The current scam is an automated phone message regarding calling someone back, and you will be prompted to select an option.
If you receive one of these calls – please just hang up the phone.
If you think you may be receiving a vishing call, or are interested in hearing about more phone scams, you can always check the ‘Spark scam alerts’ page: https://www.spark.co.nz/scamalerts
Here is what Spark is advising on this particular scam:
Spark automated messages
Sometimes, instead of a real
person on the line, scammers will use a pre-recorded message pretending to be
The message will often threaten to disconnect your broadband. It may also tell you to press a number on your keypad to speak to an operator, or for more options.
This would then redirect you to a scammer. This is not a legitimate call from Spark. Anyone who receives these calls should hang up immediately.
Here is some general advice from Spark which will help protect you from vishing calls in future:
Vishing General Advice
Scammers are always changing their approach, so when we become aware of a new and reoccurring type of scam or a new tactic scammers are using, we’ll add info about it below.
While this list can help you identify scam activity, there may be other scams that aren’t listed here. Always try to protect yourself from scams by remembering these key things:
- Spark will never contact you out of the blue and do the following:
- Request your password
- Request your credit details
- Threaten to disconnect your broadband
- Tell you that you’ve been hacked
- Request access to your personal computer or laptop
- Avoid calling back numbers you don’t recognise
- If you’re unsure whether the call is genuine, the best thing to do is hang up
Over the last few months general public have been repeatedly targeted by a callers claiming to be from Microsoft IT. This practice is known as “Voice Phishing” or “Vishing” where callers impersonate legitimate companies to steal money, personal/corporate financial information.
In this instance the purpose of the call is to gain access to your workstations that they claim are full of viruses. This is not a new scam and is usually targeted at residential phone numbers. The caller is said to have a foreign accent and it was noted that there was a significant delay in their response suggesting that they are calling from another region.
If you suspect you are talking to one of these scammers or are suspicious that the person you are talking to is running a scam:
• Record the incoming number, time and date of the call.
• Do not give them any information about your operations, network or devices.
• Suggest them to ring your IT Support person .
• End the call as soon as possible.
Please note that Microsoft does not make unsolicited phone calls to help you fix your computer.
This is a story about a highly successful phishing scam which was later named as the ‘fake president incident’. This scam is an example of a BEC (Business Email Compromise) attack, more commonly referred to as ‘CEO fraud’.
In a ‘CEO fraud’ attack, attackers impersonate an executive or finance official inside a company in order to trick the victim into transferring a large amount of money from the company’s accounts to accounts controlled by the attackers.
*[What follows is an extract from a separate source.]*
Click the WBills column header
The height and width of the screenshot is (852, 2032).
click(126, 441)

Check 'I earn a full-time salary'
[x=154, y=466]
The fraudsters will typically spoof the domain name of the target company and ask the victim to make an ‘urgent’ transaction.
The victim of this scam was a company called FACC – an Austrian based aerospace parts manufacturer.
FACC, an Austrian-based aerospace parts maker fired its then CEO, suffered a cyber-attack in which NZ$78 million dollars were stolen.
The attack was in the form of a phishing email. The email sender details were faked to make it look as though it was coming from the CFO (Chief Financial Officer) of FACC. The request in the (fake) email was for multiple large payments to be made for an ‘acquisition project’. These payments were to be made to various accounts in Slovakia and Asia. This email was sent to a team member of FACC.
Since FACC did not have any security protocols in place for such a request, the transfer was put through. The company was able to stop a transfer of NZ$13 million dollars, however by that time it was already too late – NZ$78 million dollars had already been transferred.
This phishing attack is a good example of what is now known as a BEC (Business Email Compromise) attack, more commonly referred to as ‘CEO fraud’. The attackers’ email impersonated the CFO (Chief Financial Officer) of that company. The domain name of the company was spoofed as well.
Despite any evidence that the CEO and CFO was involved in the attack, this incident resulted in the CEO at the time being fired from his job. The CFO was also later released form his role.
By targeting a successful company, the attackers stood to make large financial gains in the event that they successfully duped a member of the company that had the ability to transfer money.
How Can We Avoid this Scam?
In order to avoid this scam, all unusual payment requests should be verified by calling the sender and verifying that the email request is legitimate.
‘CEO Fraud’ is becoming increasingly popular with sophisticated organized cyber criminals. Statistics compiled by the FBI show that the CEO Fraud phishing scam cost American businesses US$246 million in 2015 alone. However that number is likely well below the actual monetary losses, as it only represents losses that were reported to the FBI. Many companies don’t report these kind of crimes, as they don’t want the information to become public.